There were 3 U.S. albums (and a binder with a couple dozen stock pages of MNH stamps) I dealt with similarly and kept the nice Harris one that looked brand new (pages only up to 1990 and probably only 100 stamps in it - all MNH in clear/black mounts).
Then there are the 3 Canadian albums which I have kept and many pages of Canada stripped from the various WW albums). The first page is from Harris - all MNH in mounts fairly complete from the 1960s (except most high values). The next couple are from "Minkus #2" - mixed used/unused Canada Provinces and numerous Souvenir books (which I'm stripping - I don't see the value in the album above the stamps alone.
The greatest find though was "Minkus #1". All MNH in mounts with about 10% of Victoria-era, 25% of post-Victoria to mid-1920s, then virtually complete afterwards including high values and BOB. (The 2 blue tags you can see are the two I'm missing: the famous Bluenose and a weirdly elusive 1960s 2c postage due variation. Also, there were binders with many dozen stock pages of MNH including tons of plate blocks from all four corners.
Comments welcome. Anything you find interesting or something you'd like to see more closely if I tear it apart?
re: Stage 2 of The Hoard ("The Components") - Part B: The Albums
I am interested in what you got in the way of older Australian stamps.

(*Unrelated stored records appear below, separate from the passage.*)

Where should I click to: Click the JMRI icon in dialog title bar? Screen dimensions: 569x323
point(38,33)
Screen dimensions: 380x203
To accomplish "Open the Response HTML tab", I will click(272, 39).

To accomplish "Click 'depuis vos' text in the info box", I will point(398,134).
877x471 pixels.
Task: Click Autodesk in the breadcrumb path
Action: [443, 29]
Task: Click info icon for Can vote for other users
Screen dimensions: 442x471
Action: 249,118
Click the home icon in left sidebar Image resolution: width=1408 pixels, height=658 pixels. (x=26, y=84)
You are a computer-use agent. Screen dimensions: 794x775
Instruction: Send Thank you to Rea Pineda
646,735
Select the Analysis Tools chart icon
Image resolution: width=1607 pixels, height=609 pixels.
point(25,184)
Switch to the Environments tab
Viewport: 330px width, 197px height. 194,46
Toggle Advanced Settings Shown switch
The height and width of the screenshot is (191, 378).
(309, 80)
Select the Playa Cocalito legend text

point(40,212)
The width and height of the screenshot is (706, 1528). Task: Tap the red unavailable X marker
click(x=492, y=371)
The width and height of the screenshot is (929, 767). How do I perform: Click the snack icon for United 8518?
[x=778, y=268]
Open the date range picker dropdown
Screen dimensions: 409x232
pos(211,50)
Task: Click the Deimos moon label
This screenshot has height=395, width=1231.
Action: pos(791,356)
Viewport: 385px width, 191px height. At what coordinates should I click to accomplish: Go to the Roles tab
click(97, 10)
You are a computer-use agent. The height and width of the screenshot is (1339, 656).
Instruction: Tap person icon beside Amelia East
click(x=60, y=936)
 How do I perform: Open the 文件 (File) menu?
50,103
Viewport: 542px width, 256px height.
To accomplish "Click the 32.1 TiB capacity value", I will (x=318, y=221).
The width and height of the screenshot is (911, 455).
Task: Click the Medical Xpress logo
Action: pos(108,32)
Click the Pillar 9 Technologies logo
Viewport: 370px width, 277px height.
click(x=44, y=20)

The ones you have shown on this thread are poorly sorted indicating that the original owner might not know one set from another and you might have a gem somewhere. (Unless the two pages above it!)
re: Stage 2 of The Hoard ("The Components") - Part B: The Albums
On the picture where you have the three pages side-by-shed below the Harris Liberty Album, you have what looks like a cut corner RPO cancel on the stamp at the top left corner of the third page.
I wouldn't mind seeing a close up picture of that, if you would be so kind.
re: Stage 2 of The Hoard ("The Components") - Part B: The Albums
When I file into large envelopes, I like to:
1) Print an Avery label. I've got a mess of spreadsheets with different layouts that I've developed for one reason or another, but the bottom line is that I can take a partial sheet of labels, pick one, put the text into the corresponding spot in the spreadsheet, and print a single label for a single envelope.
Yes, of course, I can print more than one label at a time
2) I label the tab of any envelope, not the 'front'. This means that I can finger-walk my way thru a file, find the envelope I want, lift only the tab, and insert/delete from that envelope ... rather than removing the entire envelope, spinning it 'round in mid air, and replacing it when I'm done.
Lazy twit, eh?
Cheers,
/s/ ikeyPikey
re: Stage 2 of The Hoard ("The Components") - Part B: The Albums
You might take another look at the strips in the stockbook of Australia. I had a stockbook which looked a lot like that ( but may be a different manufacturer ) and the strips had a tendency to slide out of the retaining pages and deposit the stamps all over the floor !!
Also some early stock books were made using extremely dodgy plastics with nasty softeners added to keep them from getting brittle.
If you have any old "Globe" brand stockbooks I advise you to remove the stamps sooner rather than later.
Malcolm
re: Stage 2 of The Hoard ("The Components") - Part B: The Albums
You should be thrilled that nothing seems to be mounted in those gawd-awful crystal mounts!